There are some differences apparent in conveyancing practices when the land being purchased is already registered land.

The Land Registration Act 2002 introduced new rules intended to increase the rate of first registrations. It is now, in 2021, highly unlikely that anyone purchasing a home will do so on unregistered land. Does this fact change anything?

The first thing that changes is that mortgage lenders no longer need to hold the title deeds to prevent the owner from fraudulently selling the house without redeeming the mortgage. Instead, the mortgage lender records their interest as a registered charge against the land. This charge is noted on the title register. When the house is next sold, the purchaser's solicitor will see the registered charge and take steps to ensure that the seller's mortgage is redeemed when the transfer of the land takes place.

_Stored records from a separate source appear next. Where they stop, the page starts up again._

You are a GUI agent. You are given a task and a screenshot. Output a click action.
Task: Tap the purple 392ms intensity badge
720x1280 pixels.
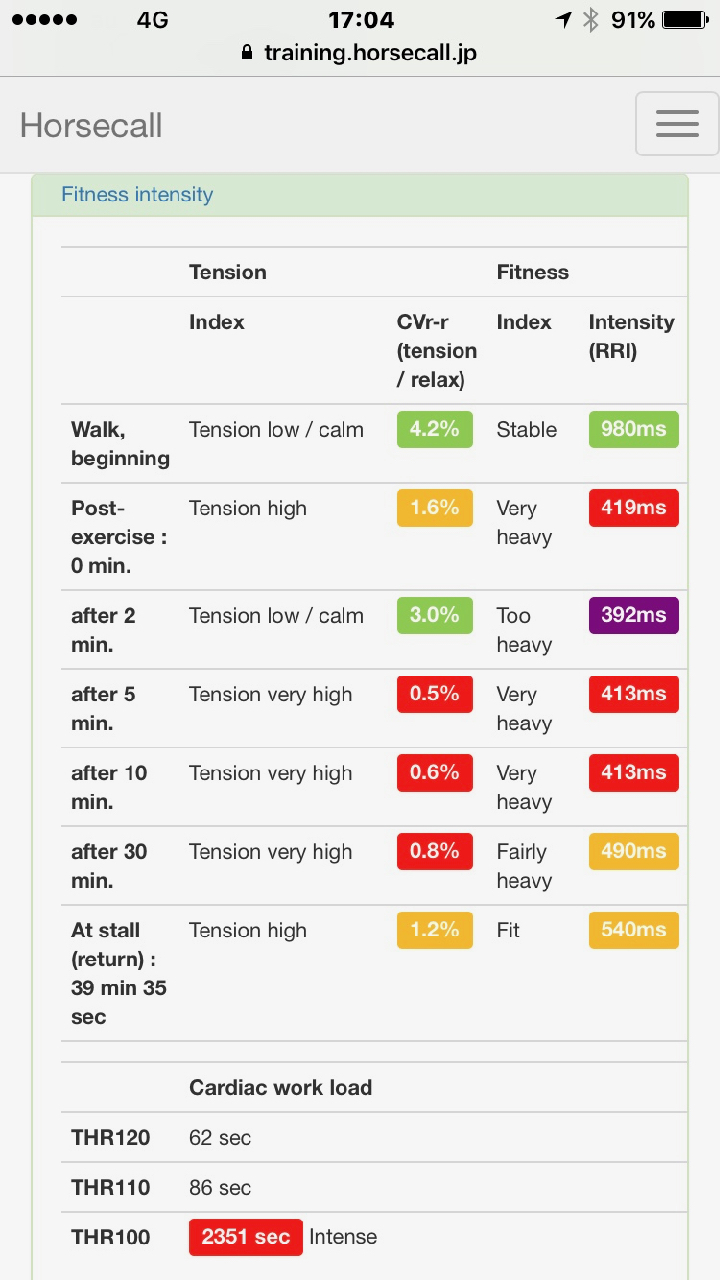(634, 615)
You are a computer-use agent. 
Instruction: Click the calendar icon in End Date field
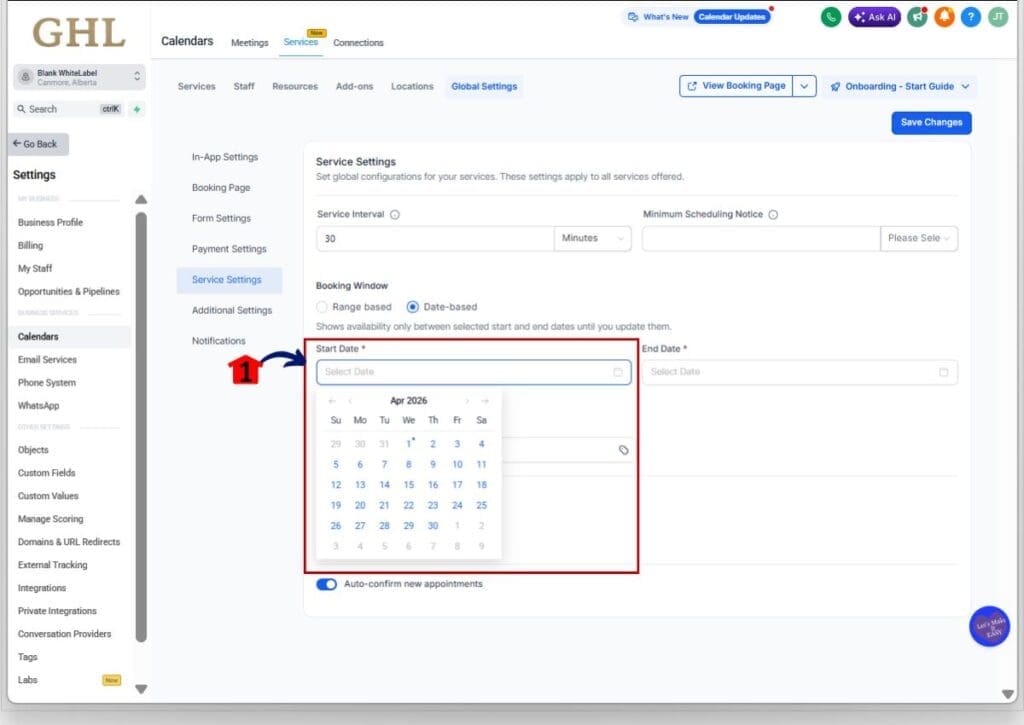click(x=944, y=372)
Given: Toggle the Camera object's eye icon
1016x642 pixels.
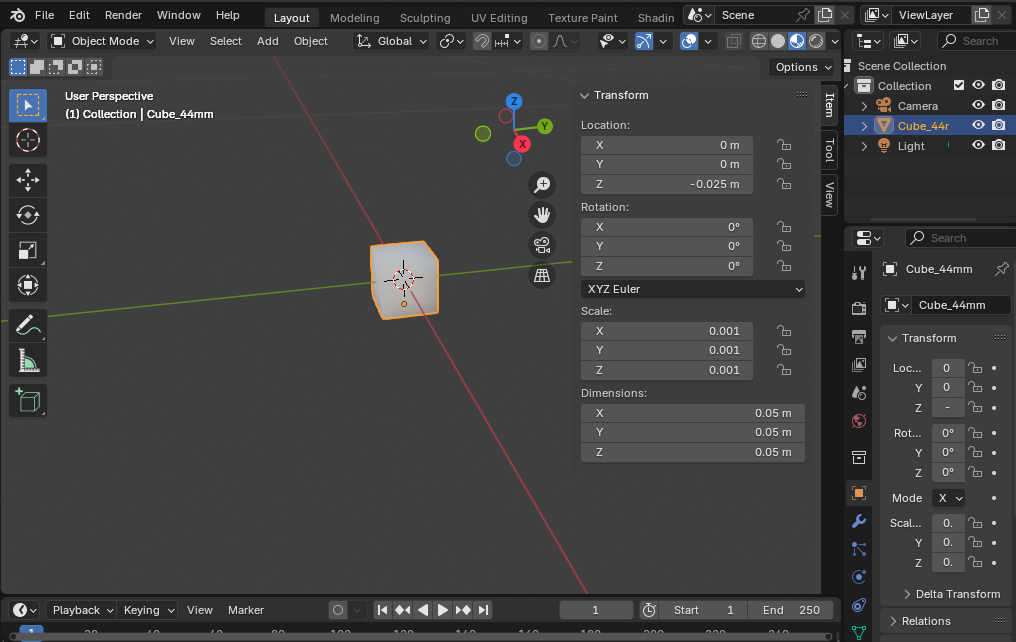Looking at the screenshot, I should tap(978, 105).
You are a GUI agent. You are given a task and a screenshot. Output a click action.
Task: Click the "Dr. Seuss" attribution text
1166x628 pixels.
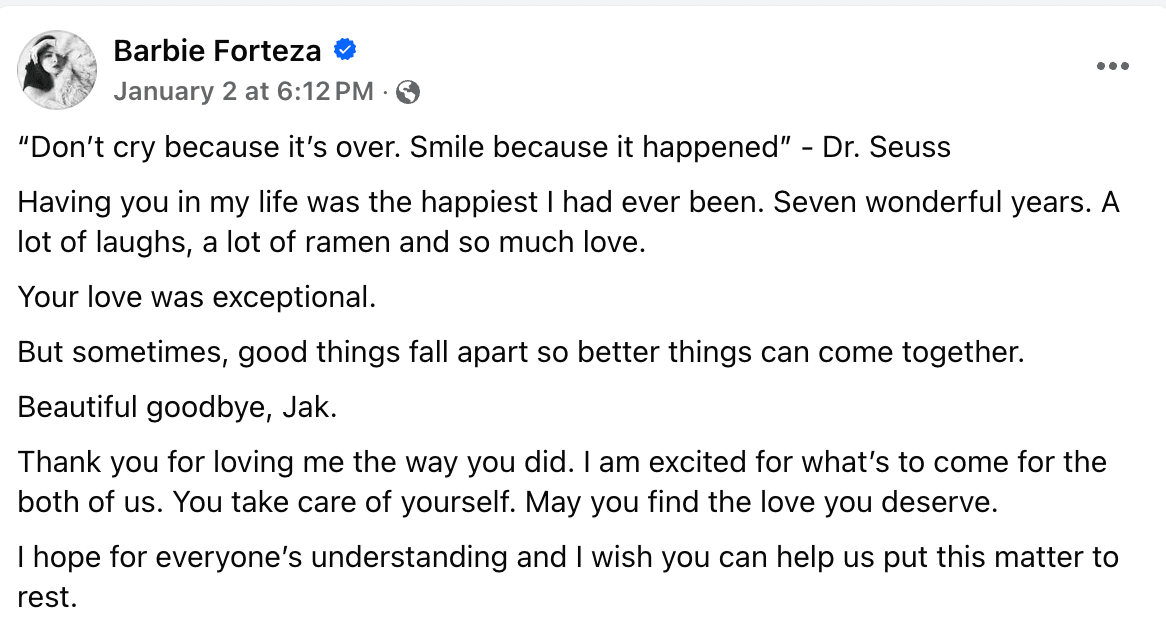[886, 148]
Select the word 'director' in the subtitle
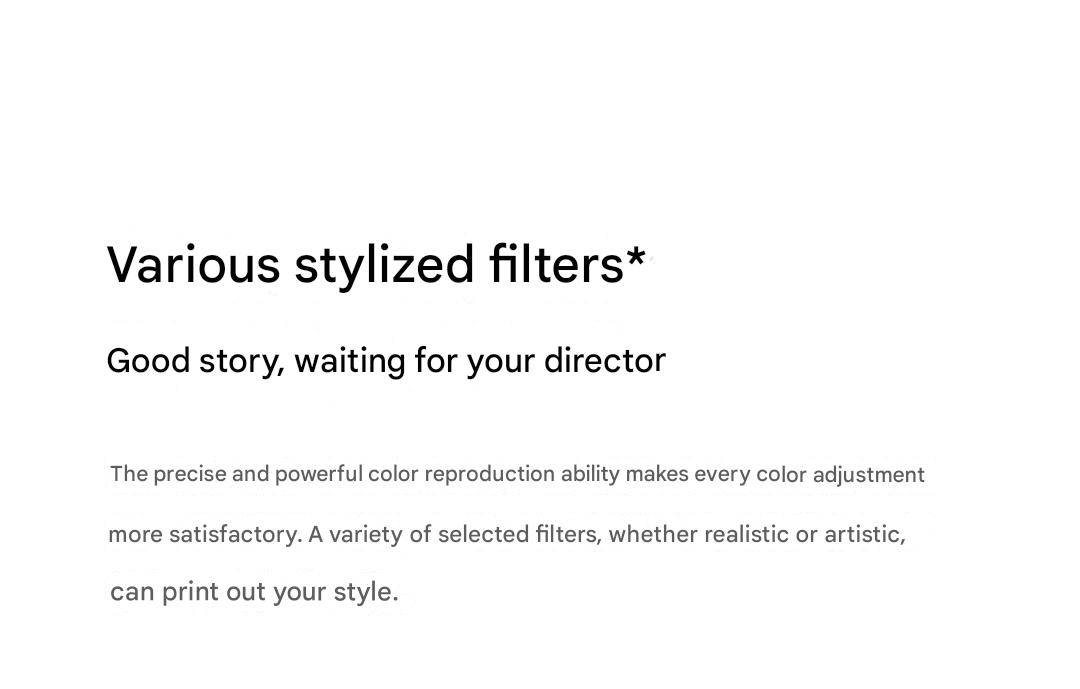Viewport: 1080px width, 689px height. 605,360
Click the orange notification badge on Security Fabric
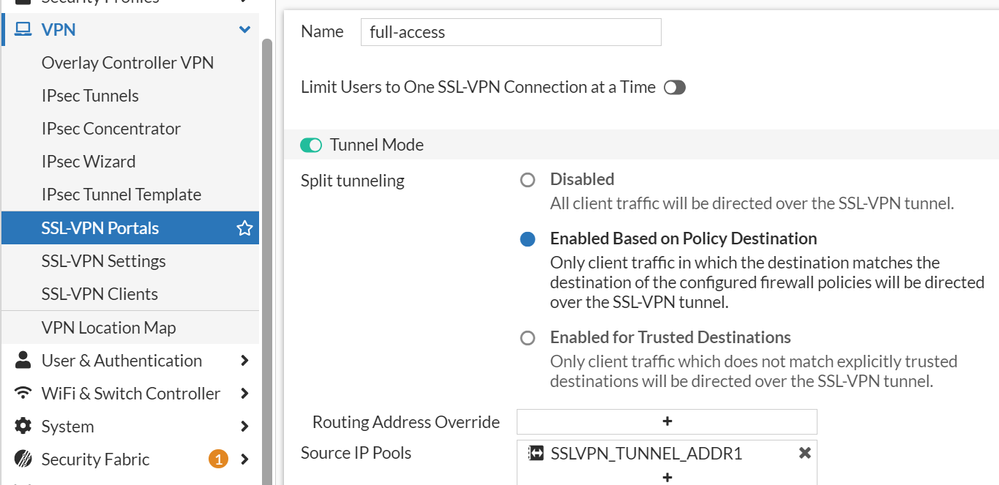This screenshot has width=999, height=485. [217, 459]
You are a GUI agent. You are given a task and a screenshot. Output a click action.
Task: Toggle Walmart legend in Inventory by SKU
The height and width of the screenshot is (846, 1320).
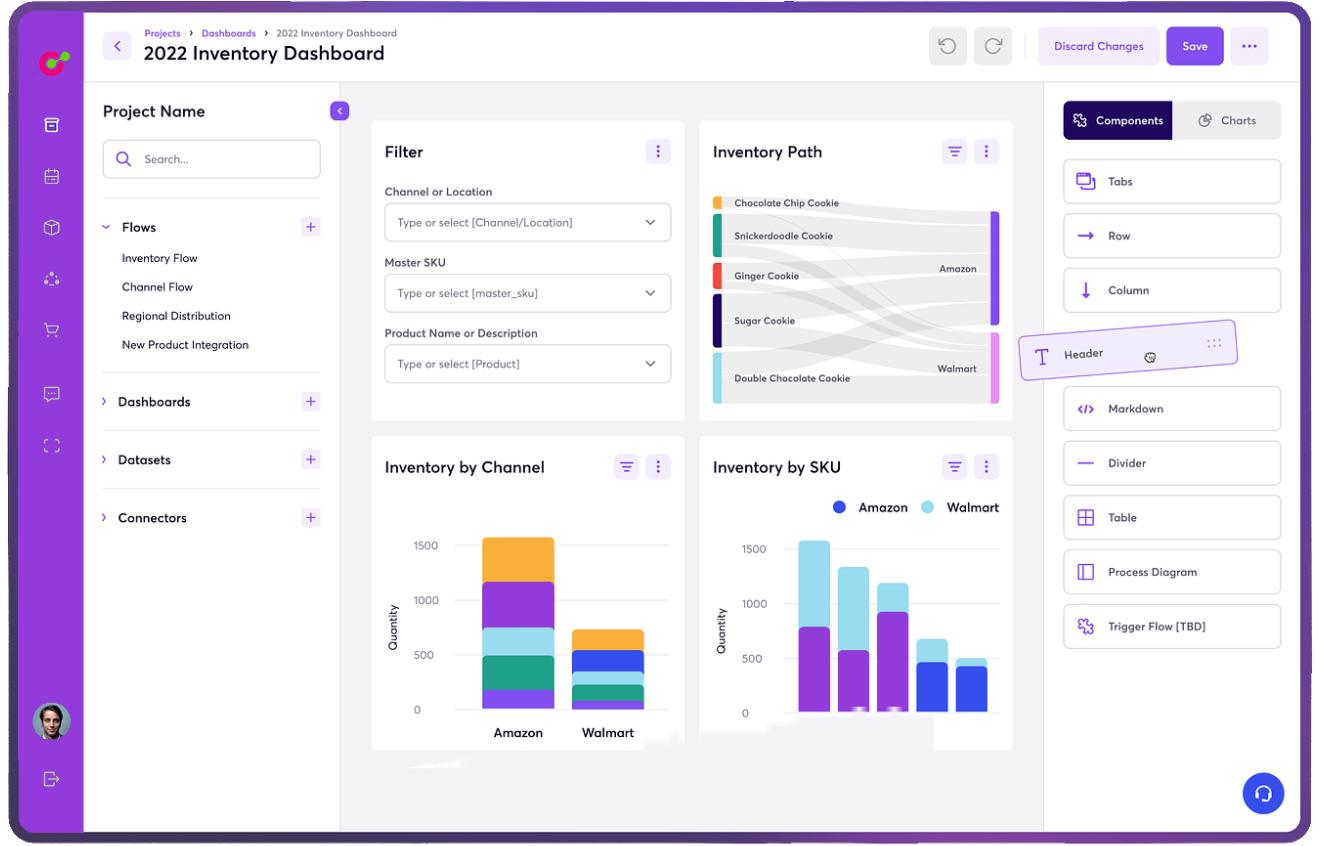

As the mortgage lenders no longer need to have possession of the title deeds, these are usually returned to the home owner. All too often, those title deeds are destroyed - why should the new owner hold all that old, semi-incomprehensible (to the layman) paperwork when the title register protects their interests?

The only source for copies of old title deeds whose originals have been destroyed is Land Registry. Unfortunately, Land Registry did not always make and keep a copy of every title deed that was submitted to it in support of an application for registration, so the source is unreliable but worth trying nonetheless.

Whereas the sale of a parcel of unregistered land was effected by a conveyance deed, the sale of a parcel of land that is already registered is effected by a transfer deed, specifically a deed that is the transfer of the whole of the land in a stated title number. Such a deed is usually referred to as a TR1, which is the name given to a template that may be obtained from Land Registry (or rather, from the .gov.uk web site).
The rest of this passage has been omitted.